So I see this two ways of achieving, what I think you want:

Manual Scene Reconstruction - this works well with rectangular scenes like rooms, hallways, roads, houses

Blender Movie Clip Editor offers a few basic tools for scene orientation after camera solution: automatic origin, floor or wall plane setup from selected tracks. With this you can line up Blenders coordinate-grid with rectangular objects in the movie clip. In a camera-viewport with the movie-clip enabled as background its easy now to manually reconstruct rectangular objects via extrude on the axes x,y or z. Also, the BLAM Blender addon may be helpful with this process. It also features camera solution from one single image instead of a movie clip.
In the end you can texture the mesh using the UV-projection modifier to project the movie onto the mesh.
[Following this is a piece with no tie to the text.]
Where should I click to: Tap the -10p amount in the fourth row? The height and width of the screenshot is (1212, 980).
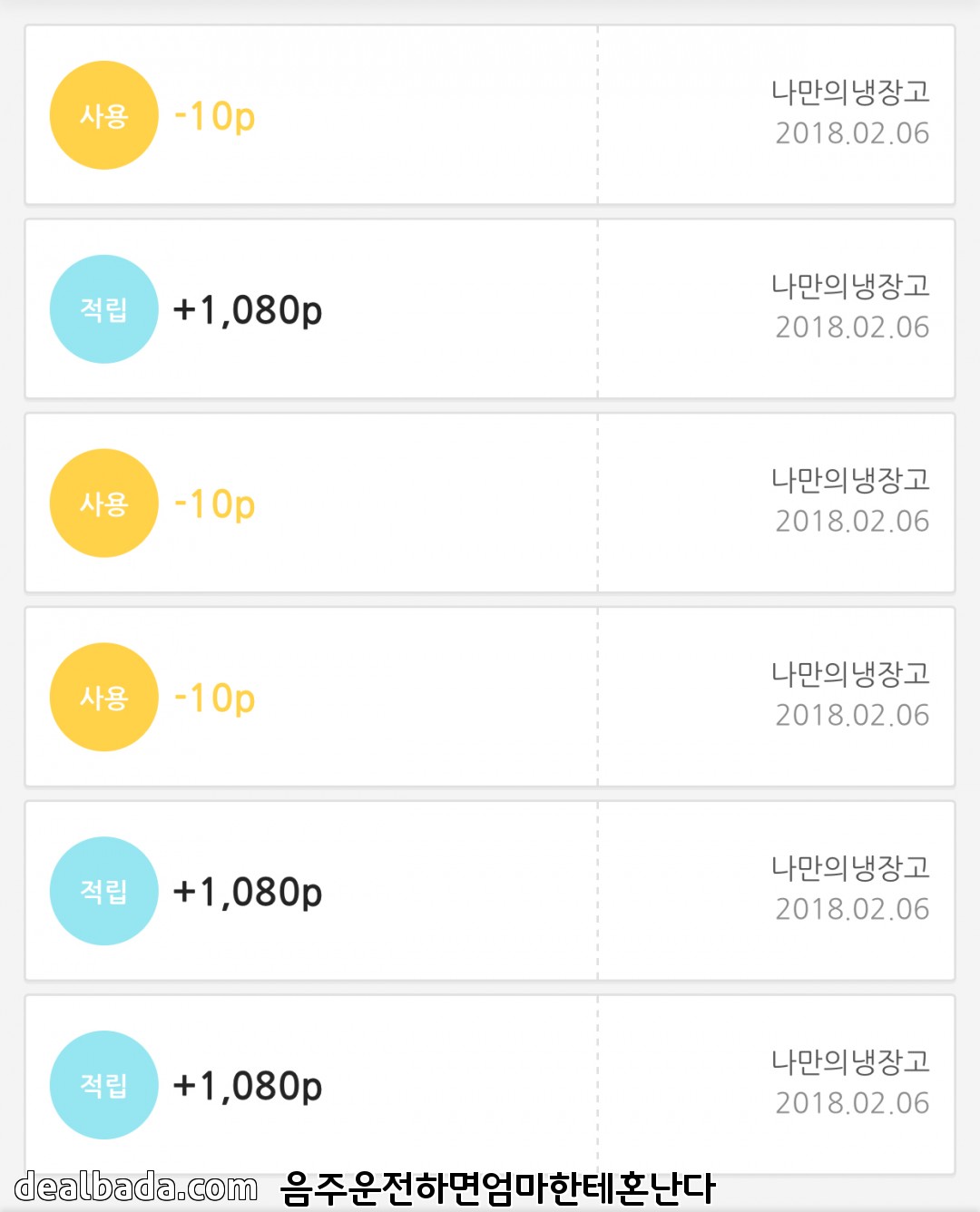[x=215, y=699]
Foto Series Reconstruction Workflow - also works with non-rectangular scenes and objects, like reliefs, uneven terrain

Extract ca. 25 frames with significant parallax from your clip (e.g. take every 10th frame), then...

Option A:
Use the free 123D Catch-App from Autodesk to generate the model and export it to Blender.

Option B:
Follow this video tutorial, which describes the workflow of reconstructing and texturing a mesh from a series of fotos using the free programs VisualSFM and Meshlab, and exporting the model to Blender. VisualSFM is used to reconstruct a 3d-point-cloud from a series of fotos, with Meshlab you approximate a mesh from the points and optionally create a UV-Map with projected parts of the fotos as texture. From there the model can be exported to Blender.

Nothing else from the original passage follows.